Más de 80 alumnos de los centros Eduardo Blanco Amor y Rego de Trabe trabajan en la creación de cortometrajes para aprender las posibilidades laborales que hay dentro del mundo audiovisual

Dos alumnas grabando un corto para la actividad 'Culleredo, de cine'

Dos alumnas grabando un corto para la actividad 'Culleredo, de cine' / LOC

Culleredo

Culleredo tiene cantera de cine. O al menos se intenta crear con la actividad Culleredo, de cine, que estos días están realizando más de 80 alumnos de los centros de educación secundaria Eduardo Blanco Amor y Rego de Trabe.

"Son la generación que más cine ha consumido de la historia", explica Hugh McGinley, el director de la actividad, que añade que los alumnos "saben pero no saben lo mucho que saben". La iniciativa puesta en marcha por el Concello busca convertir las aulas en platós de cine y dar a los estudiantes una oportunidad de conectar con el sector y valorar las posibilidades laborales que tiene. Los estudiantes presentarán sus creaciones el próximo mes de junio en Cullerciencia.

La actividad comienza con la distinción entre largometrajes y cortometrajes, unos conceptos básicos de cine y la elaboración de guiones. "Tienen las ideas muy claras y saben el por qué de las cosas", señala el director. Así, los alumnos son capaces de saber cómo transmitir una idea, saben instintivamente qué plano transmiten tensión, cuáles dan una sensación de superioridad. "Lo que les sorprende es que grabemos en horizontal, pero yo siempre les contesto lo mismo, que dónde tiene puestos los ojos, si en horizontal o en vertical", dice McGinley.

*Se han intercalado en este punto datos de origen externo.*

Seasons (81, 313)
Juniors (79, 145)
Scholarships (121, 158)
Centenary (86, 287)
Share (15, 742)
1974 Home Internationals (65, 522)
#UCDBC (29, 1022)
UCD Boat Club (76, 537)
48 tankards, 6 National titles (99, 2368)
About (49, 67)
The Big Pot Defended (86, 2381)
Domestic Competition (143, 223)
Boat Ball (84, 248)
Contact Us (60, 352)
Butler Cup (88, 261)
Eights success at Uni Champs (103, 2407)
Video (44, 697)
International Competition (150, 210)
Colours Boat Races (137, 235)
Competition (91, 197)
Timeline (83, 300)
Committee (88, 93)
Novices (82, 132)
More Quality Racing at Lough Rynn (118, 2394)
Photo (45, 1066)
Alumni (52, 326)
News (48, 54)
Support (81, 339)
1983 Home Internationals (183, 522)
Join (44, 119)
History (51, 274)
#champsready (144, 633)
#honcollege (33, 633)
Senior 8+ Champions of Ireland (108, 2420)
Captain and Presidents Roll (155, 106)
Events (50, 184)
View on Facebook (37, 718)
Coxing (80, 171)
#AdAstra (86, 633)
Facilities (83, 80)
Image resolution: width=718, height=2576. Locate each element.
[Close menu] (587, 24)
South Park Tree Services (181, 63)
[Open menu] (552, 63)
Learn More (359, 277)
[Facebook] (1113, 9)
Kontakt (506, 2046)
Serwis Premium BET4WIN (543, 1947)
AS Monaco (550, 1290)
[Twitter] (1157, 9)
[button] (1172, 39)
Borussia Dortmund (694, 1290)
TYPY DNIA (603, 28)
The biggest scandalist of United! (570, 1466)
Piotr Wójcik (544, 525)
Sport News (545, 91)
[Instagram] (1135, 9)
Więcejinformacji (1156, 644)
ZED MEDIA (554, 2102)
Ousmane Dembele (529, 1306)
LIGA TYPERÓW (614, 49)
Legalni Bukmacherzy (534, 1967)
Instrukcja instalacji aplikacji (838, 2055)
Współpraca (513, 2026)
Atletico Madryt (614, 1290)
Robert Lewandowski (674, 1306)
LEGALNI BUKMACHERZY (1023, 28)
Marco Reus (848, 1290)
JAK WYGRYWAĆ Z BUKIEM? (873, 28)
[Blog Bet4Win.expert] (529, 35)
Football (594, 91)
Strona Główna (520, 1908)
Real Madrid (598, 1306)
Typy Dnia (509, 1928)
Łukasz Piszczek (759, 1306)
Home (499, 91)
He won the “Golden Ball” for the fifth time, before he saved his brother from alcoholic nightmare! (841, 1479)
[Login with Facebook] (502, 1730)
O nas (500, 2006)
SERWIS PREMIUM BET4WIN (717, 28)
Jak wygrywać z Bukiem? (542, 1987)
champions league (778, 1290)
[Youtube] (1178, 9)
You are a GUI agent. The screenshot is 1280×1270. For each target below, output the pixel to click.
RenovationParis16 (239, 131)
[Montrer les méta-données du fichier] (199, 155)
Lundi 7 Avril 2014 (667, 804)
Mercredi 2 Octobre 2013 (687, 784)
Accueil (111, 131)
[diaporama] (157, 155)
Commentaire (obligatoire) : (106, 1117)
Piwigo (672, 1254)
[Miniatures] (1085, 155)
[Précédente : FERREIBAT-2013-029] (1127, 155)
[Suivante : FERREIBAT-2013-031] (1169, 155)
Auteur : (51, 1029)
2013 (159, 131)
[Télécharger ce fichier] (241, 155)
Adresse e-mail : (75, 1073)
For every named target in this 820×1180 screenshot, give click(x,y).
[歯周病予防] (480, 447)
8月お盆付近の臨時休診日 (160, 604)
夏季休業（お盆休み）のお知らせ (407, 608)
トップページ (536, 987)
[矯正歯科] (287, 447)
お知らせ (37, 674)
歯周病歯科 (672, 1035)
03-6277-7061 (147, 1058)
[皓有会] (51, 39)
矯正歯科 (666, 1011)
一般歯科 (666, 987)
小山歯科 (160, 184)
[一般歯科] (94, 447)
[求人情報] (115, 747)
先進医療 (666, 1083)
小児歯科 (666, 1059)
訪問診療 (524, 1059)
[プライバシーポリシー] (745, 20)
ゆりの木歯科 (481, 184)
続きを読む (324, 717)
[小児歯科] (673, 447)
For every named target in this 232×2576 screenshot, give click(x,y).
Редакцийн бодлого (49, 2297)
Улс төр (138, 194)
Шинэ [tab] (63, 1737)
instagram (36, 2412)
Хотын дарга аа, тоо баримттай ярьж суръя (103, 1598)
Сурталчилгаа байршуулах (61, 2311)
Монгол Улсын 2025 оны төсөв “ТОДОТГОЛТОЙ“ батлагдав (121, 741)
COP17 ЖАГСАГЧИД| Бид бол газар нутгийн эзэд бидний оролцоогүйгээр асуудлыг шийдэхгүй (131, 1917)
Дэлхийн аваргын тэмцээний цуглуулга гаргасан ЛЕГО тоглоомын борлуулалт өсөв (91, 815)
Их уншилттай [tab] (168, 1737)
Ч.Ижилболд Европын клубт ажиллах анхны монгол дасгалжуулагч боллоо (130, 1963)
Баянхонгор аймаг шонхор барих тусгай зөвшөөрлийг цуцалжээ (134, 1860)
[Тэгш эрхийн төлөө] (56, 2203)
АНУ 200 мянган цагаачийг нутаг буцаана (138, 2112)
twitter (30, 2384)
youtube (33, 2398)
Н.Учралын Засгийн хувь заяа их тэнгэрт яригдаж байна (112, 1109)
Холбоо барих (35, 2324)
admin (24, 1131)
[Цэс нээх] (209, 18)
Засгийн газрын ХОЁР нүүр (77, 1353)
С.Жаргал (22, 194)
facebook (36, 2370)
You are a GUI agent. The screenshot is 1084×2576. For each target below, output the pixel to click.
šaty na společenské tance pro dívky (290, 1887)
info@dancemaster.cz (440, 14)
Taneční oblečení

"Lo primero es entender quiénes somos, qué estamos haciendo y las limitaciones que tenemos. Desde ahí podemos crear historias y eclosiona la creatividad", explica el encargado de la actividad. Con cero presupuestos, actores amateur y en las instalaciones escolares consiguen llevar a cabo todo tipo de cortos. "He apoyado más de 100 cortos en aulas y las temáticas nunca se repiten", apunta.

Entre los géneros que prefieren están la ciencia ficción, el thriller o el terror. "En Culleredo, por ejemplo, acabamos de atropellar a una profe. Acordonamos la calle, la tapamos con una sábana... Para ellos, si pueden matar a la profe de mates es un éxito", dice McGinley.

Con el tiempo van aprendiendo los términos, la diferencia entre toma y plano, lo que es una secuencia, y acaban incorporándolos en su día a día al ver cine. Para muchos, la actividad sirve para poner en perspectiva todo el trabajo que hay detrás de un producto audiovisual, sobre todo a los que se sentían tentados a comenzar a crear contenido para redes sociales.

"Hay muchos a los que les pica la mosca y tienen curiosidad, ya nos han dicho alguna vez las profes de un alumno que no hablaba que no se había metido tanto nunca en una actividad, y les preguntan qué necesitan para meterse a Imaxe e Son", dice el director que añade que "suele pasar con los que están detrás de la cámara, que aprenden fotografía o cómo hacer un storyboard". Ahora, afirma McGinley, "el audiovisual gallego vive un muy buen momento", por lo que hay muchas oportunidades especialmente para los que quieren trabajar detrás de la cámara.

Una vez terminado el rodaje, donde son asistidos por McGinley, los alumnos también participan en los primeros pasos de la edición, aunque el "pulido" final lo lleva a cabo el director. "Así el resultado les gusta más y los va a conectar con su corto", dice.